— RECORDS FOR THIS TASK —
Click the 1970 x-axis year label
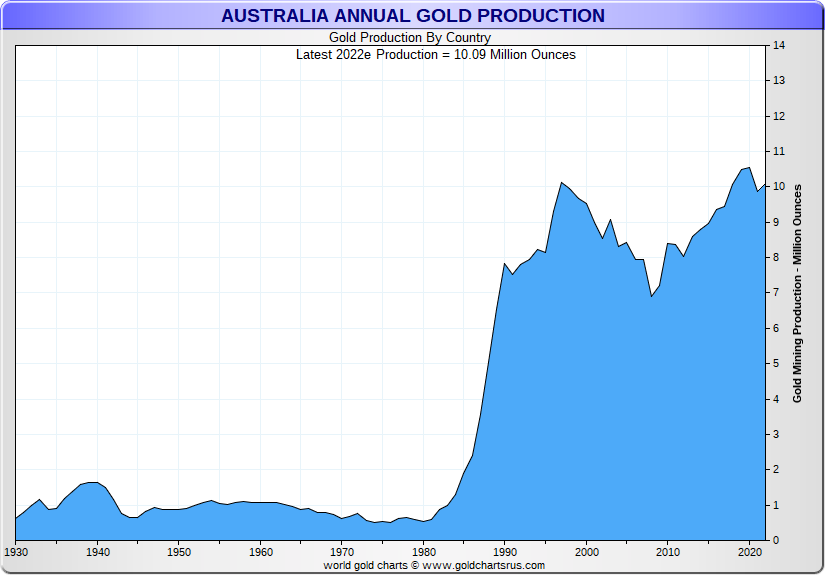 point(342,552)
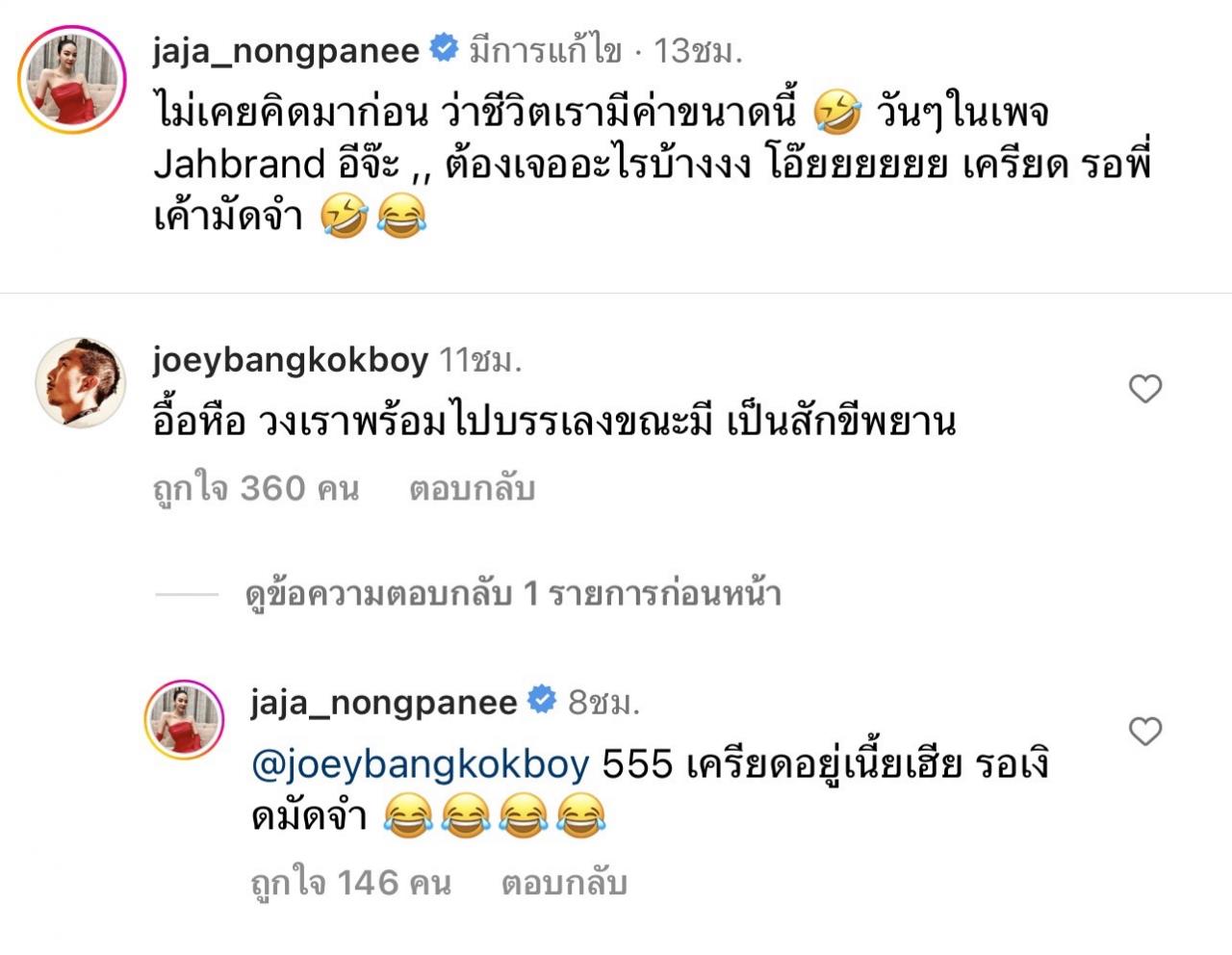
Task: Tap ตอบกลับ under the 146-likes reply
Action: 564,882
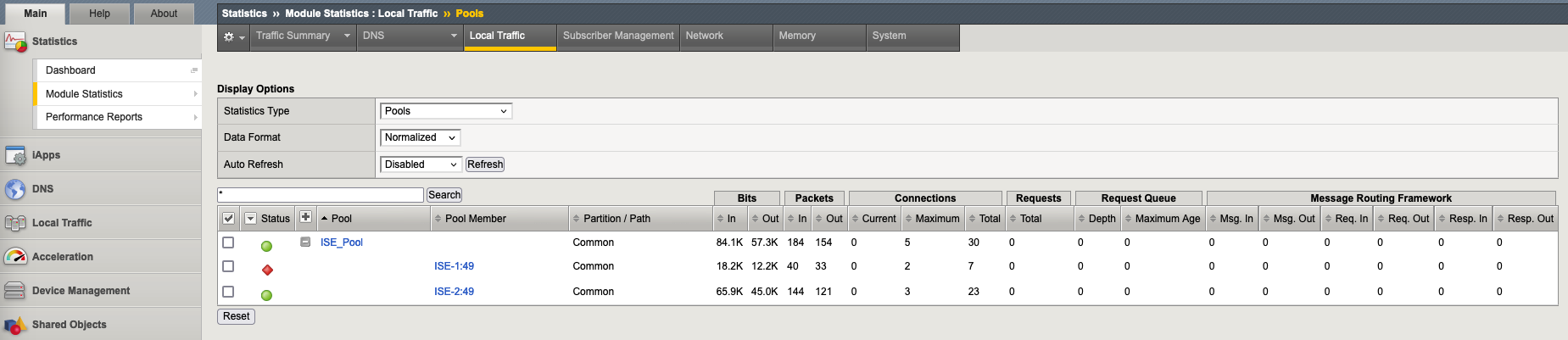This screenshot has width=1568, height=340.
Task: Click the pool search text field
Action: (x=321, y=195)
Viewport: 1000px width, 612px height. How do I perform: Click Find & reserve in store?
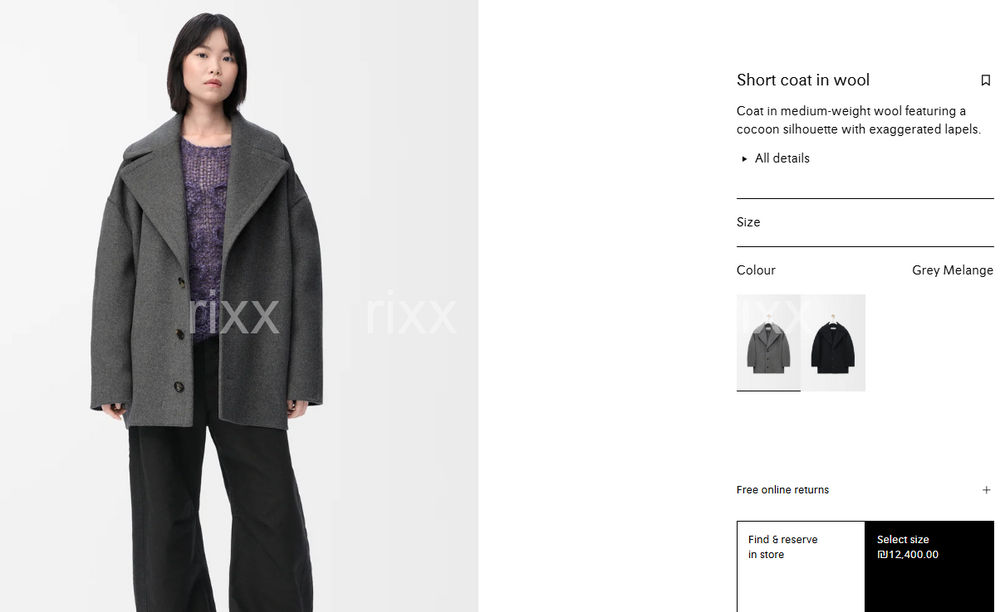pyautogui.click(x=801, y=566)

— TASK OBJECTIVE —
Everything in the records that precede this task must be written out again exactly, except the pictures.

— SOLUTION TO THE EXERCISE —
Click the 1970 x-axis year label
 point(342,552)
Task: Tap ตอบกลับ under the 146-likes reply
Action: 564,882
This screenshot has width=1568, height=340.
Task: Click the pool search text field
Action: (x=321, y=195)
Viewport: 1000px width, 612px height. How do I perform: Click Find & reserve in store?
pyautogui.click(x=801, y=566)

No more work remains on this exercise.